Goal of the exercise: In the entries that follow, which lines hold the string "computer"? List them.

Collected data
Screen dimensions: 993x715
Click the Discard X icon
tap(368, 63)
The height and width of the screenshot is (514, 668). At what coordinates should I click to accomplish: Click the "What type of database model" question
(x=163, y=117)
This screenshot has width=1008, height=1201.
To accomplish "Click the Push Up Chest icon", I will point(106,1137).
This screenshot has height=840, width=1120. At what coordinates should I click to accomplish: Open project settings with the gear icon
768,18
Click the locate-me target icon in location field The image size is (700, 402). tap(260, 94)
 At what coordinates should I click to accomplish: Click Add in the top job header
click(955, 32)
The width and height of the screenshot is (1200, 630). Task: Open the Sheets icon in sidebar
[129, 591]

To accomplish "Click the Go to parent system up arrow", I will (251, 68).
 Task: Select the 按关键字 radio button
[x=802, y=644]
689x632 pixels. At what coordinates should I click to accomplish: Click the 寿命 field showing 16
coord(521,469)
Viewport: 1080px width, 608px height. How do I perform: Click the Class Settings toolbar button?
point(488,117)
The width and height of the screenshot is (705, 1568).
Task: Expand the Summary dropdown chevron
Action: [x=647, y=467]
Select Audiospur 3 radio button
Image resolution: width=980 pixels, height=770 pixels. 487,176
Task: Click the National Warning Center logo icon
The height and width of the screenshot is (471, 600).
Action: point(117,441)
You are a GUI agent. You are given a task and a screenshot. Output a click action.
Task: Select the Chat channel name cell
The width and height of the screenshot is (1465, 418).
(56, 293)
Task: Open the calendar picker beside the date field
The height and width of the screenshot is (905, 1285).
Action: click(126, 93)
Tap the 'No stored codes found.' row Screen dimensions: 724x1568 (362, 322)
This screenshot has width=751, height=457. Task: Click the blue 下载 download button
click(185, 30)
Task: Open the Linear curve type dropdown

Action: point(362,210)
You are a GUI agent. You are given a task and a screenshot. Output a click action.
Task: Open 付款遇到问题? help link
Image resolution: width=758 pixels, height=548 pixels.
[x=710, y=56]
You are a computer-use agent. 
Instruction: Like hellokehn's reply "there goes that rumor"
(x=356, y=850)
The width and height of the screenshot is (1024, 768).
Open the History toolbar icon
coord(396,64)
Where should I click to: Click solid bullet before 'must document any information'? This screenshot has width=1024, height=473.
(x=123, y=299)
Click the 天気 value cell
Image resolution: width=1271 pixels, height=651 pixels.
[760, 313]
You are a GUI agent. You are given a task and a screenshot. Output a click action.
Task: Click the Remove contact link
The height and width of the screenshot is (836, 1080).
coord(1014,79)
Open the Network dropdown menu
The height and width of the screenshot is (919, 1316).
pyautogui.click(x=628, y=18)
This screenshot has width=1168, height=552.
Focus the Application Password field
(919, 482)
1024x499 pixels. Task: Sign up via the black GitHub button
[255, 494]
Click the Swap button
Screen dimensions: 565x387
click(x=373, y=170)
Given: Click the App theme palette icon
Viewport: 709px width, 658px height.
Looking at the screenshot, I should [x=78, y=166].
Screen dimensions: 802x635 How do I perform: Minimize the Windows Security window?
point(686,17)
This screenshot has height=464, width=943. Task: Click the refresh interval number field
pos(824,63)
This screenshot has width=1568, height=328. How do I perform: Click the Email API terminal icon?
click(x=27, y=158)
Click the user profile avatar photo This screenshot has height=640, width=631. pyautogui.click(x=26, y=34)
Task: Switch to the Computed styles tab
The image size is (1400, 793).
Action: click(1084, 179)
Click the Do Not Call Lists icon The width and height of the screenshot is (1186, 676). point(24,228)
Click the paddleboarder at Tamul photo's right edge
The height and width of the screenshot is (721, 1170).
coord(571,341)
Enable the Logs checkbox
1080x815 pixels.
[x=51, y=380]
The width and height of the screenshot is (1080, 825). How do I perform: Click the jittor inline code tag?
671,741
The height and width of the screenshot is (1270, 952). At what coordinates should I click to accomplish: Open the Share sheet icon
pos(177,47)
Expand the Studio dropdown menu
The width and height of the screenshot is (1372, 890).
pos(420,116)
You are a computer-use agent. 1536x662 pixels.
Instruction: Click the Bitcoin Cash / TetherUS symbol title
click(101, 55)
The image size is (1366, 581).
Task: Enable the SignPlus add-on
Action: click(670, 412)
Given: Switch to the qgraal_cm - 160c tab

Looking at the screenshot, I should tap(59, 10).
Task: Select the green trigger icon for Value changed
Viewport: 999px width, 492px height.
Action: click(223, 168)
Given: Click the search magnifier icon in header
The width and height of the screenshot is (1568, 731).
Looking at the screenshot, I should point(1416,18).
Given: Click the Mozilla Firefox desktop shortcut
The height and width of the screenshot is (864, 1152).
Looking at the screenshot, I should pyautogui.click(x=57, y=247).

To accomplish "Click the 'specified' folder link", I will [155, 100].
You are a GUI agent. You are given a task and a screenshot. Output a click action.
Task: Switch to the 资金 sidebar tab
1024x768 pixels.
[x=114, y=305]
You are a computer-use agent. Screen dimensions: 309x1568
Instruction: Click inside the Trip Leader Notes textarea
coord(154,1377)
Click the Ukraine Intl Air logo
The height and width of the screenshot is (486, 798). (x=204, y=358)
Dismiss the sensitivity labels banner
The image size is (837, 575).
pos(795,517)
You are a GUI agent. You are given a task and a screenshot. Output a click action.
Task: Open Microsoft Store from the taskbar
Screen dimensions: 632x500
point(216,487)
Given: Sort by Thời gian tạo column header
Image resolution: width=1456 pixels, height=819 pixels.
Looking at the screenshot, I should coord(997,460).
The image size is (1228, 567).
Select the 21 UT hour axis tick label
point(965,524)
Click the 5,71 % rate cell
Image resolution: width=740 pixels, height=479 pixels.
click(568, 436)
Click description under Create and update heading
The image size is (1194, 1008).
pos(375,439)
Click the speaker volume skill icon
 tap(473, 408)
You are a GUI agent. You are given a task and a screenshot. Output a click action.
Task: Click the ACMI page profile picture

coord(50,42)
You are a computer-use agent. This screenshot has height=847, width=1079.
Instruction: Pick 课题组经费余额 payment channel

Expected answer:
You are a computer-use agent. 
You are a computer-use agent. 1536x662 pixels.
You are a computer-use agent. Screen dimensions: 309x1568
You are a computer-use agent. This screenshot has height=847, width=1079.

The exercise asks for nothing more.